PROMPT 1:
Answer these questions about the cancer blood test passage:
(a) How many different forms of cancer does the trialled method detect?
(b) What kind of test were the trials aiming to develop?
(c) How many patients was the cancerSEEK test trialled on?
PROMPT 2: Write what comes next in the cancer blood test article, picking up after its final sentence.

TEXT PASSAGE START

Scientists have hailed a major breakthrough in the quest to find a universal blood test for cancer.
Researchers from John Hopkins University have been working on trials to develop a blood test, which could help to increase the chances of early detection and treatment. The team has trialled a method, which enables them to detect eight different forms of cancer in a step that has been welcomed across the world. Experts in the UK said that the trials were “enormously exciting” despite the fact that more research is required to find out more about the test and how effective it could be in the detection of early cancer.
The aim of the trials was to try and develop an annual blood test, which could be used to detect early signs of cancer and consequently, save lives.
The cancerSEEK test searches for mutations, which affect 16 genes that are commonly impacted by cancer, and eight strains of protein, which are commonly released as a result of the presence of cancerous cells in the body. The test was trialled on 1,005 patients with cancers including lung, breast, colon, liver, ovarian, stomach, pancreatic and oesophageal cancer. The test detected 70 percent of cancers.

TEXT PASSAGE END
PROVIDED RECORDS START

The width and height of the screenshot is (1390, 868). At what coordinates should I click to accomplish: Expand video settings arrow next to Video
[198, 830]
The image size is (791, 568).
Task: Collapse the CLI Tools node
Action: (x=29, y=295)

PROVIDED RECORDS END
PROVIDED RECORDS START

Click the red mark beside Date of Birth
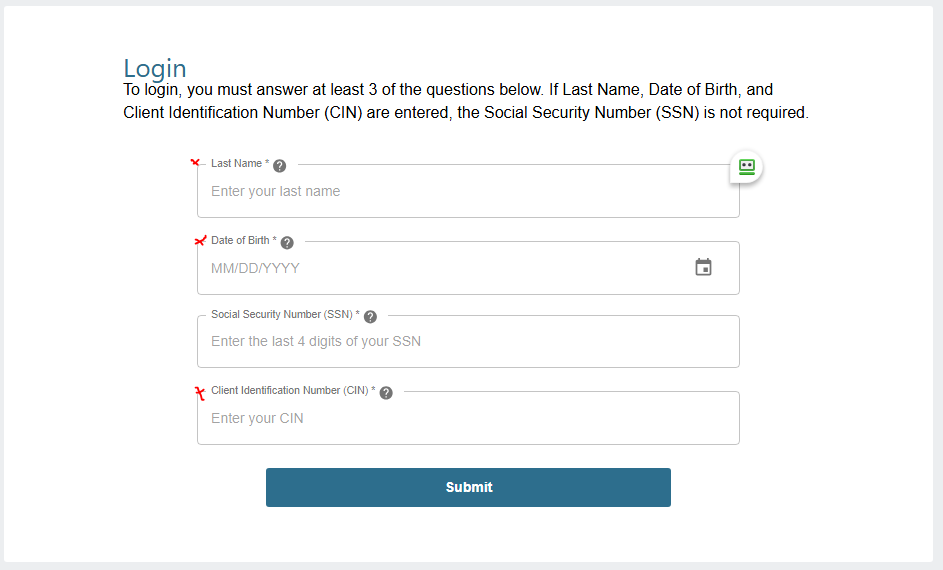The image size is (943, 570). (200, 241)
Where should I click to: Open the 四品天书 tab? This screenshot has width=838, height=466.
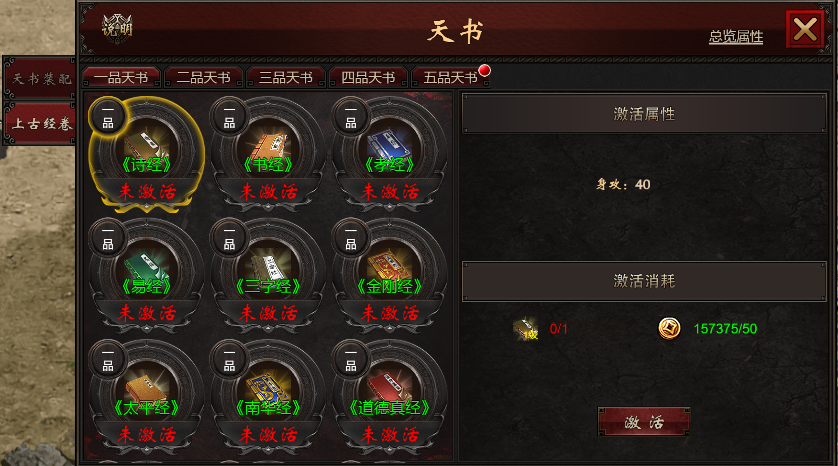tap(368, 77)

PROVIDED RECORDS END

RESPONSE 1:
(a) Eight
(b) An annual blood test
(c) 1,005

RESPONSE 2:
Dr Christian Tomasetti, from the School of Medicine at John Hopkins University, said that “early detection is critical” and added that he believed the test could have an “enormous impact on cancer mortality.” At present, there is no screening programme in place for five of the eight types of cancer involved in the SEEK test and the blood test could help to ensure that many cases are detected at an earlier stage when treatment is more likely to be successful. In the case of a type of cancer, such as pancreatic cancer, which has no obvious symptoms, the test could prove vital. At the moment, four out of five people diagnosed with pancreatic cancer die within 12 months of diagnosis due to the fact that the majority of cases are diagnosed at an advanced stage.